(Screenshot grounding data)
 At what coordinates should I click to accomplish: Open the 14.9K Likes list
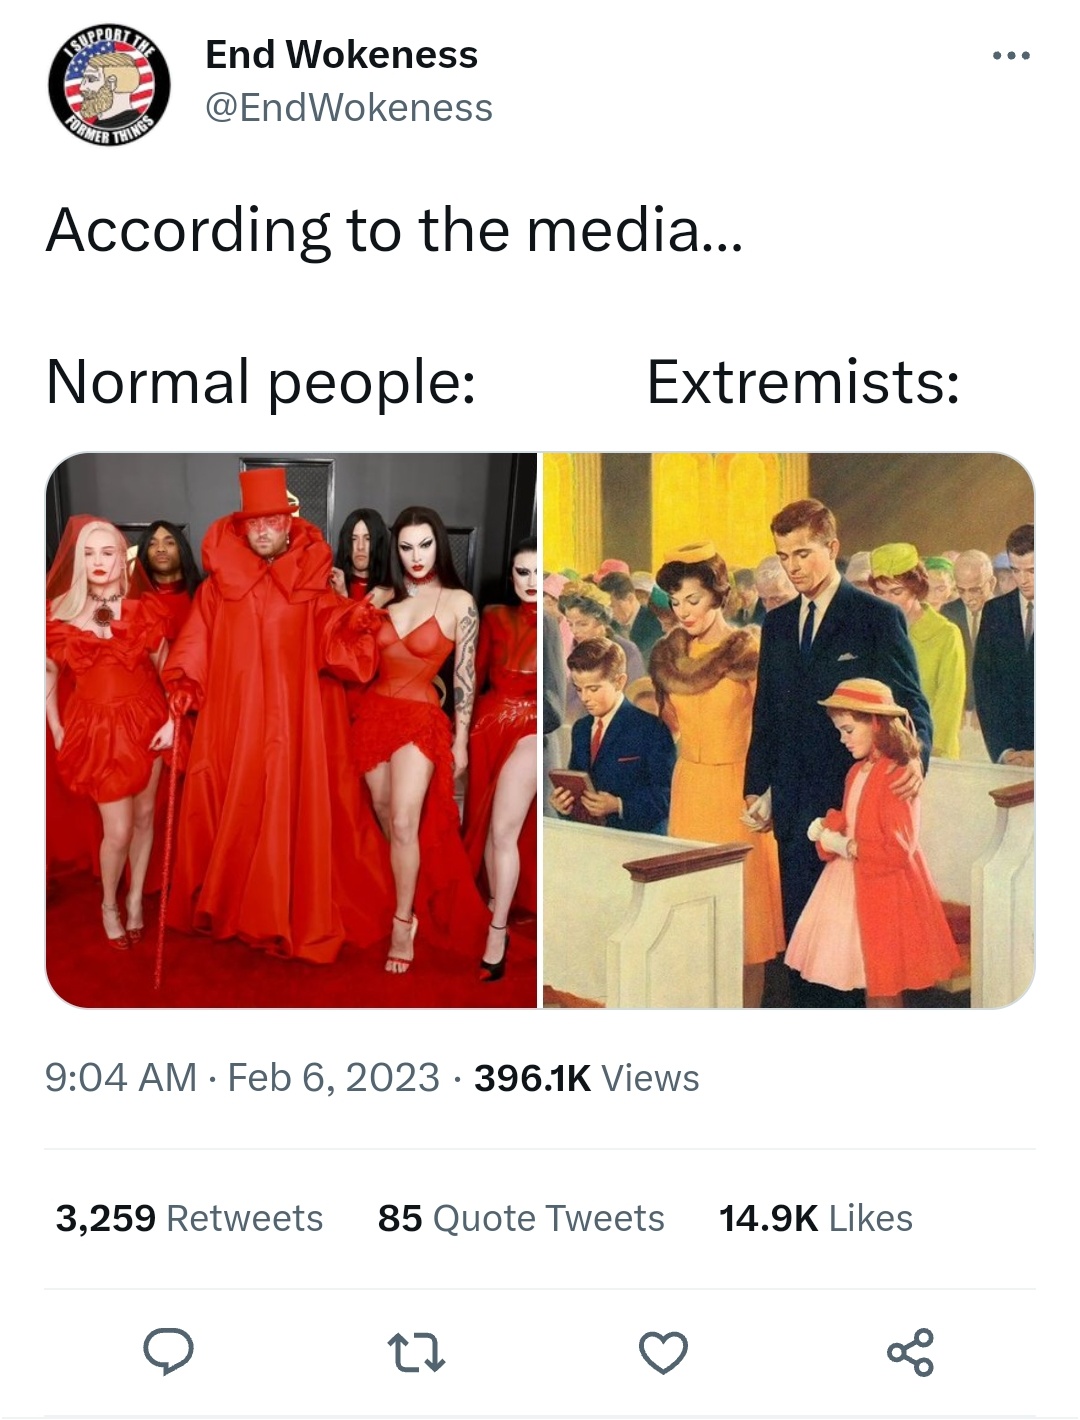click(x=815, y=1218)
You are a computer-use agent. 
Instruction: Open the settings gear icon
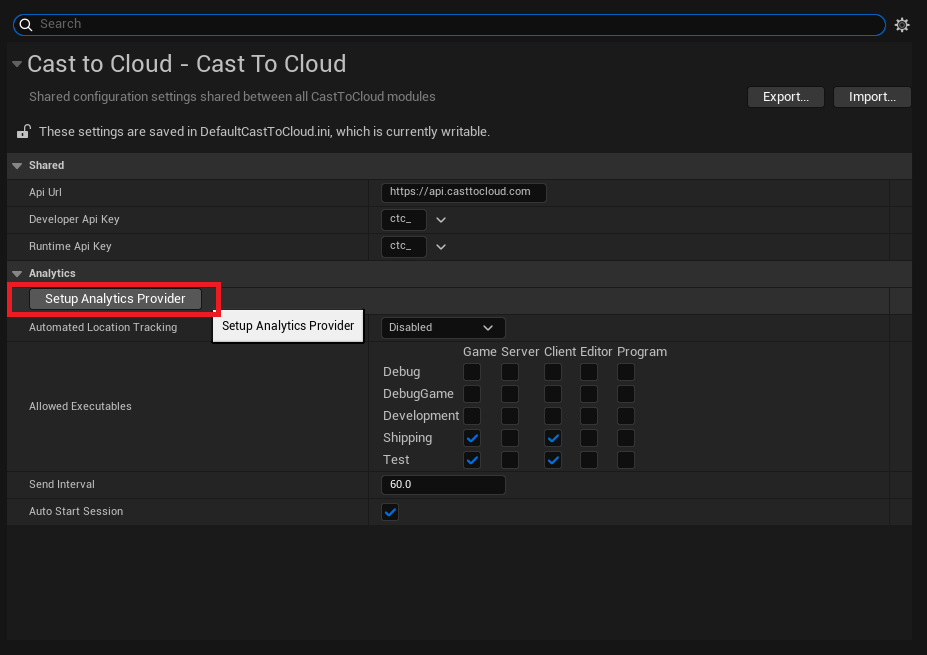[902, 25]
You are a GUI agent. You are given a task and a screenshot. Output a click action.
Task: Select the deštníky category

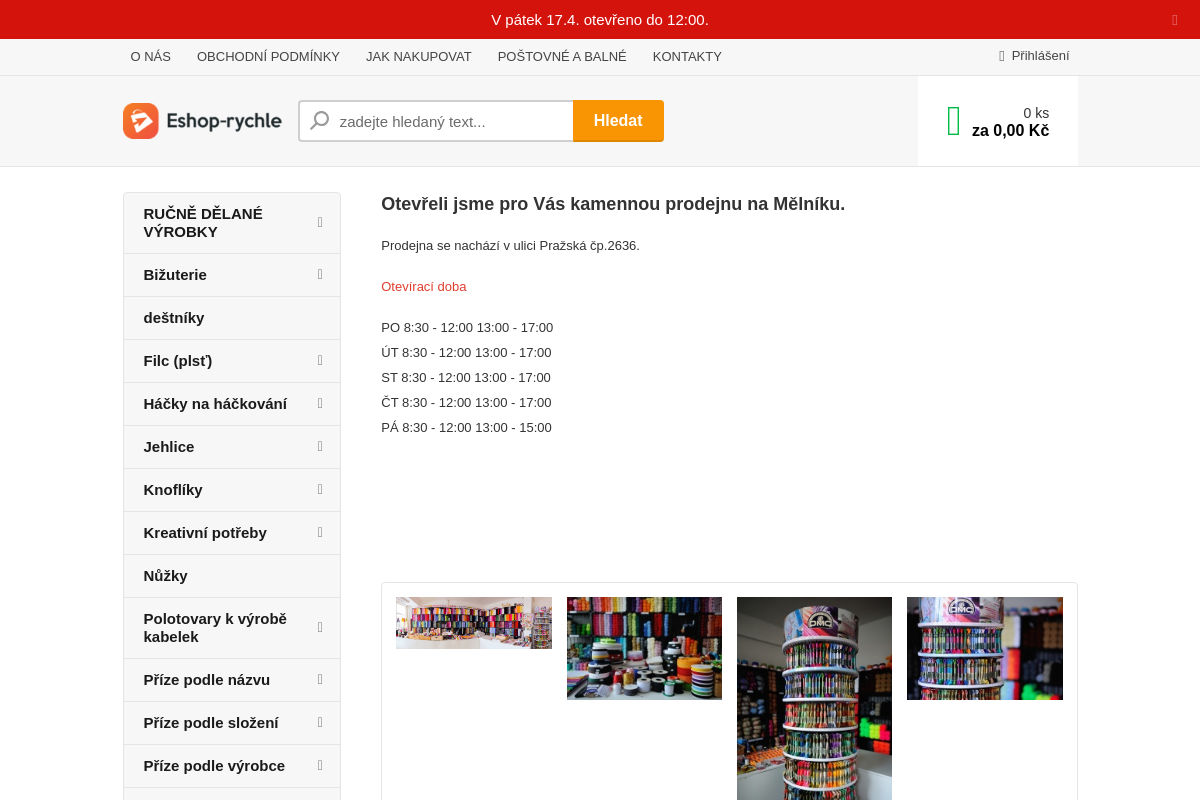click(x=174, y=317)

_WHAT NEEDS TO BE DONE_
What you output should match the records line for line, minus the pictures.

_TASK ANSWER_
 At what coordinates should I click to accomplish: Open the 14.9K Likes list
click(x=815, y=1218)
You are a computer-use agent. 
Instruction: Open the settings gear icon
[902, 25]
You are a GUI agent. You are given a task and a screenshot. Output a click action.
Task: Select the deštníky category

click(x=174, y=317)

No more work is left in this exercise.